Glad to hear that the algorithm might be that simple.

[snip]

> Use a CGI script without an extension (or with, for a more obvious
> situation) and then parse the $PATH_INFO variable to find out what
> page to show. Eg:

[snip]


> (I rarely use .htaccess and don't know its quirks well.)

> Then

> http://site/archive/2002/10/index.html

> Will run the archive file as a CGI and it will have $PATH_INFO (in
> the environment) set to "/2002/10/index.html". You can combine this
> with query strings, too.

That's pretty much what I'm doing already (in terms of being a cgi script
that reads an environmental variable to figure out which part of the
archive to load) I think just using index.cgi's works well enough, since
I doubt google would bother to try to throw in an index.html (since it
wouldn't know if it was index.htm or default.htm instead of index.html)

Also, with my webspace, I'm not sure how much .htaccess I have anyway.

To cap it off, the idea of a .html actually being a script is disturbing
to me aesthetically wise speaking.

obHack:
I think since this has been conversation about a hack, an ObHack is not so
Ob. So let that excuse the lameness of what I have to offer:
http://kisrael.com/viewblog.cgi?date=2002.10.21
is my most recent "small gif cinema". I timelapsed the cool view out my
office workspace window (a wharf by an ocean harbor) with a borrowed
QuickCam and converted the result to Real Media and animated Gif.
Animated GIFs are a real favorite of mine, arguably making 40x30 pixel
displays as little viewscreens is a bit hackish in itself.
( http://kisrael.com/viewblog.cgi?date=2002.10.14 has a particularly
cinematic one.)


--
QUOTEBLOG: http://kisrael.com SKEPTIC MORTALITY: http://kisrael.com/mortal

Love is two crickets hopping in the same direction --W.T.Vollmann

Kirk Is

unread,
Oct 30, 2002, 11:47:10 PM10/30/02
to
Figuring two semi-hacks might add up to a whole hack, I'll add in the
image at http://www.kisrael.com/viewblog.cgi?date=2002.10.31 , a
jack-o-lantern's eye view of my wife. I stuck my tiny canon digital camera
in a plastic baggie so it wouldn't get icky, and actually had Mo tell me
how to aim, otherwise the angle was too hard to judge. I'm pleased with
the result.

--
QUOTEBLOG: http://kisrael.com SKEPTIC MORTALITY: http://kisrael.com/mortal

"The time has come," the walrus said, / "To speak of manic things,
Of shots and shouts, and sealing dooms / Of commoners and kings."--Thurber

Eli the Bearded

unread,
Oct 31, 2002, 2:58:12 PM10/31/02
to
In alt.hackers, Kirk Is <kirk...@alienbill.com> wrote:
> That's pretty much what I'm doing already (in terms of being a cgi script
> that reads an environmental variable to figure out which part of the
> archive to load) I think just using index.cgi's works well enough, since
> I doubt google would bother to try to throw in an index.html (since it
> wouldn't know if it was index.htm or default.htm instead of index.html)

No, I doubt Google would do that.
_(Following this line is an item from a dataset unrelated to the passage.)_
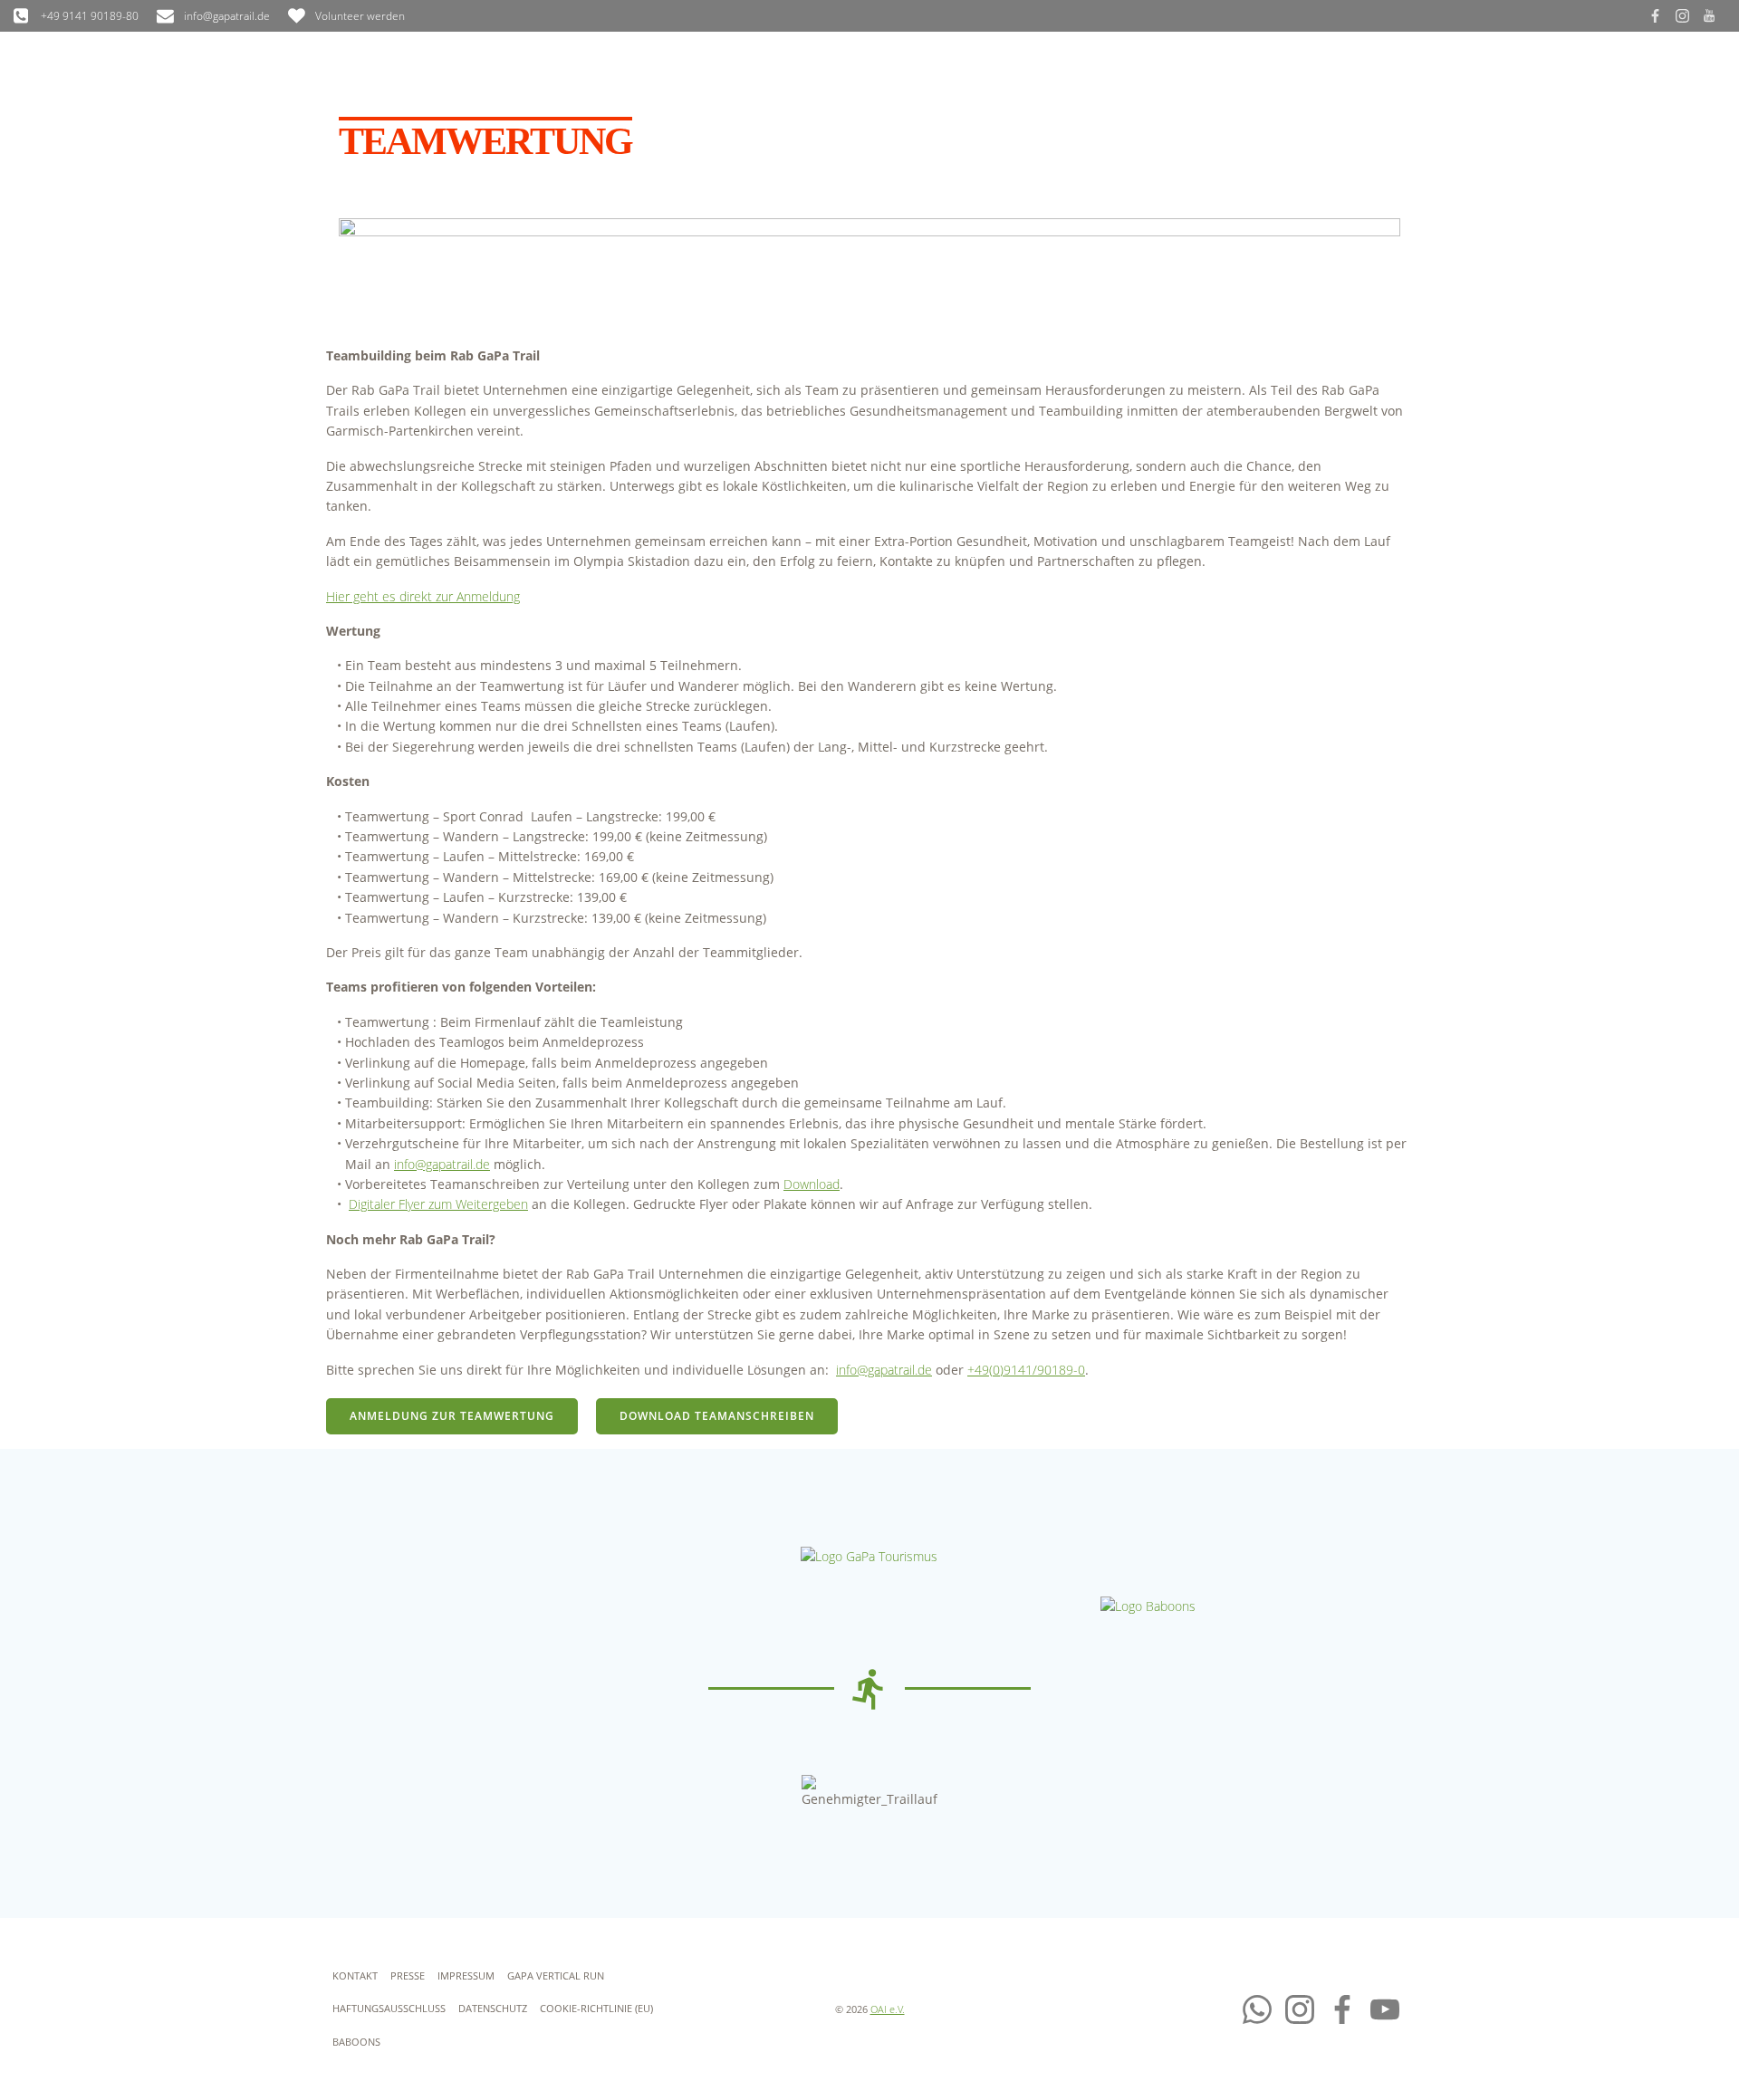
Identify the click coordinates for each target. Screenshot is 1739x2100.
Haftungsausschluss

Incidentally, you can make any file
the directory default the DirectoryIndex directive. I include index.php
along with the more common index.html and index.cgi. The reasons I would
avoid lots of index.cgi files are maintenance and (on an ISP) file
count quotas.

> To cap it off, the idea of a .html actually being a script is disturbing
> to me aesthetically wise speaking.

HA! I have compiled C that uses PATH_INFO with ".html", no mere scripts.
I also use bogus (ignored by the script) PATH_INFO strings to set nice
filenames for things I expect the user to save to disk.

> Ob. So let that excuse the lameness of what I have to offer:
> http://kisrael.com/viewblog.cgi?date=2002.10.21

Hmmm. Better than I expected. I guess I see too many junk animated GIFs.

http://www.googlism.com/index.htm?ism=eli+the+bearded&type=1
"eli the bearded is not a frequent writer of erotica"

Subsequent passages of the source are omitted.